Robert E. Lee Klan No. 1
The Robert E. Lee Klan No. 1 was the first Alabama-based chapter of the "second" Ku Klux Klan. It was created by William Simmons in 1916, less than a year after he founded the revived Klan at Stone Mountain, Georgia.
In 1921 former Elks Lodge president James Esdale was tapped as "Exalted Cyclops" of the Robert E. Lee Klan No. 1. He was serving in that capacity when fellow Klansman Edwin Stephenson was put on trial for the murder of Father James Coyle, who had presided over the marriage of Stephenson's daughter to a Puerto Rican tradesman, Pedro Gussman. Esdale later described how prosecutor Hugo Black traded signals with a jury packed with Klan members to win Stephenson's acquittal.
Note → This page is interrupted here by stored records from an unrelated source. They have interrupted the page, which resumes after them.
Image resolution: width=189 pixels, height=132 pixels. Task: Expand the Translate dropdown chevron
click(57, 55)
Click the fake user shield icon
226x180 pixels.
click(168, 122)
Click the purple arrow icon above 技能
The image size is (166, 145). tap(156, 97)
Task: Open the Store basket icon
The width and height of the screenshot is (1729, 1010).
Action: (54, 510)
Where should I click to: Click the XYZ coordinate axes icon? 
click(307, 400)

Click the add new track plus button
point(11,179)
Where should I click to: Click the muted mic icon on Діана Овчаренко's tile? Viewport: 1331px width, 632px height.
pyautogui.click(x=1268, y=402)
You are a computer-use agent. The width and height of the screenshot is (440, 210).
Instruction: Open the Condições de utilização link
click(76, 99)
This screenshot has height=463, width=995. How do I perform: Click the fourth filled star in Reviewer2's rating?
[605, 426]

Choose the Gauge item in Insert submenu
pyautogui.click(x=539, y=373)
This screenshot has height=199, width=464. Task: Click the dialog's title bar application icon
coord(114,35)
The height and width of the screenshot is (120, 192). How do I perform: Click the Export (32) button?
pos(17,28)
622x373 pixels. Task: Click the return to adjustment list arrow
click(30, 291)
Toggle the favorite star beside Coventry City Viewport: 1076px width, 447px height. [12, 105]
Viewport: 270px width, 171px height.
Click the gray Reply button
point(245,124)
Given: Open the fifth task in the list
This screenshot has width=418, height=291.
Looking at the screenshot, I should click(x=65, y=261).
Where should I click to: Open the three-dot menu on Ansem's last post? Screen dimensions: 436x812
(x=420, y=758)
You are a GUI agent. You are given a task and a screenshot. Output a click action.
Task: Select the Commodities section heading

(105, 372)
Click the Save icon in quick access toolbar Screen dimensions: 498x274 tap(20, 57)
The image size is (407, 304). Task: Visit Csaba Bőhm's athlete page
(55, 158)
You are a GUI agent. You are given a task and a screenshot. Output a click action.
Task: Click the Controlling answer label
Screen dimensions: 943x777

Esdale was promoted to "Grand Dragon" over the Klan's "Realm of Alabama" in 1923. That July the Robert E. Lee Klan began issuing a magazine, the T.W.K. Monthly, published by L. E. Lance. On September 11 of that year the group hosted one of the largest public Klan rallies in the nation at Edgewood Park. Another induction ceremony, at East Lake Park on November 20 of the same year, brought 2,100 more recruits into the klavern.